══ TEXT SHOWN

Utah News Dispatch
‘Is it accurate’? Judge weighs whether to pull constitutional amendment from Utah ballot
Judge Dianna M. Gibson makes remarks during an injunction hearing in 3rd District Court in Salt Lake City, Wednesday, Sept. 11, 2024, challenging the inclusion of constitutional Amendment D on the general election ballot. (Pool photo by Chris Samuels/The Salt Lake Tribune)
With election officials under tight ballot printing deadlines anxiously awaiting her decision, a judge expects to issue a ruling sometime Wednesday evening in a lawsuit asking her to block a controversial proposed constitutional amendment from appearing on the Nov. 5 ballot that would enshrine the Utah Legislature’s power to change or repeal any ballot initiative.

════
══ DATA PROVIDED

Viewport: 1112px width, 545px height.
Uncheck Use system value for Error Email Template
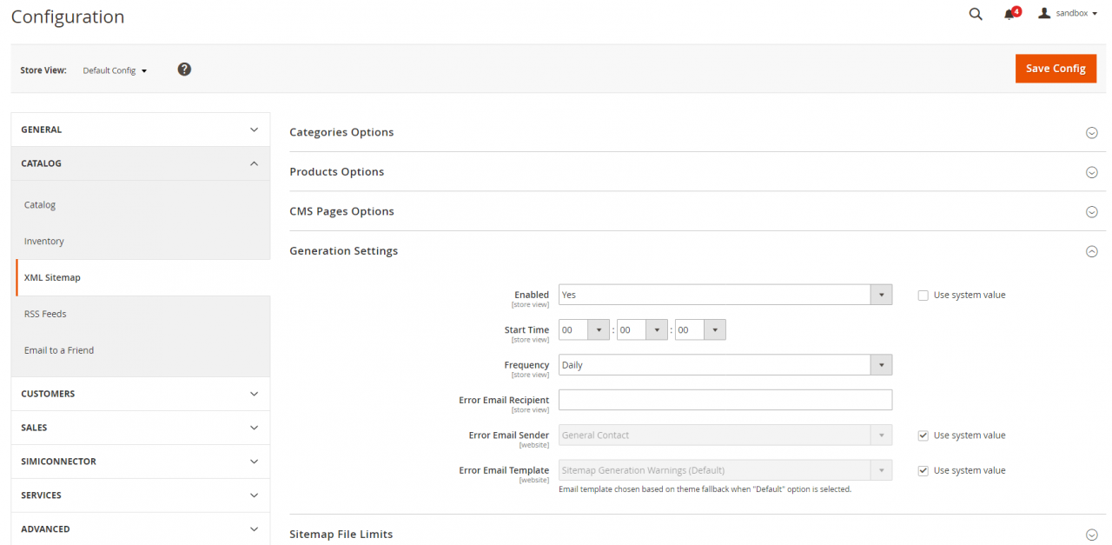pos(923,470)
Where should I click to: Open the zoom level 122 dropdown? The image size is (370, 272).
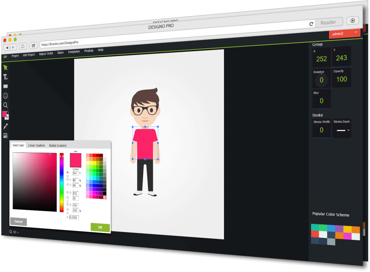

════

> [THE TASK] Please explain, in one to three sentences, why election officials are anxiously awaiting the judge's decision, according to the article on the Utah ballot amendment. You won't need any of the lines above to finish this.

> [FINISHED EXERCISE] Election officials are under tight ballot printing deadlines. The judge's ruling will decide whether the proposed constitutional amendment stays on the Nov. 5 ballot.